◆ **SELECTED EXTRACT**:
(begin)

Self-care Isn’t Just for Social Workers

When I lived abroad for the first time, I started to see our culture through different eyes.  Now, having married into a family from another culture, I am able to observe the U.S. from the outside looking in on a regular basis.  One thing is for sure.  In the U.S., we work really hard.  I’m all for using our gifts, doing our best, bringing glory to God, etc.  Working hard is not an inherently bad thing.  The problem is that we tend to take it too far.  Hopefully this is a timely post for many of us.  I know that the beginning of the school year does not effect all of us at this point in our lives, but I wanted to share some thoughts on self-care as we prepare for the fall.

(end)

◆ **DATA SECTION**:

(begin)

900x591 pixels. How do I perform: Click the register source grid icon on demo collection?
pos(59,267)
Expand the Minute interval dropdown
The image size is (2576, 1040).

(end)

◆ **DESCRIPTION OF THE TASK**: Transcribe the part of the self-care text starting at "When I lived" and ending at "for the fall.". The lines are separate material and have no connection to the self-care text.

◆ **TASK RESPONSE**:
When I lived abroad for the first time, I started to see our culture through different eyes.  Now, having married into a family from another culture, I am able to observe the U.S. from the outside looking in on a regular basis.  One thing is for sure.  In the U.S., we work really hard.  I’m all for using our gifts, doing our best, bringing glory to God, etc.  Working hard is not an inherently bad thing.  The problem is that we tend to take it too far.  Hopefully this is a timely post for many of us.  I know that the beginning of the school year does not effect all of us at this point in our lives, but I wanted to share some thoughts on self-care as we prepare for the fall.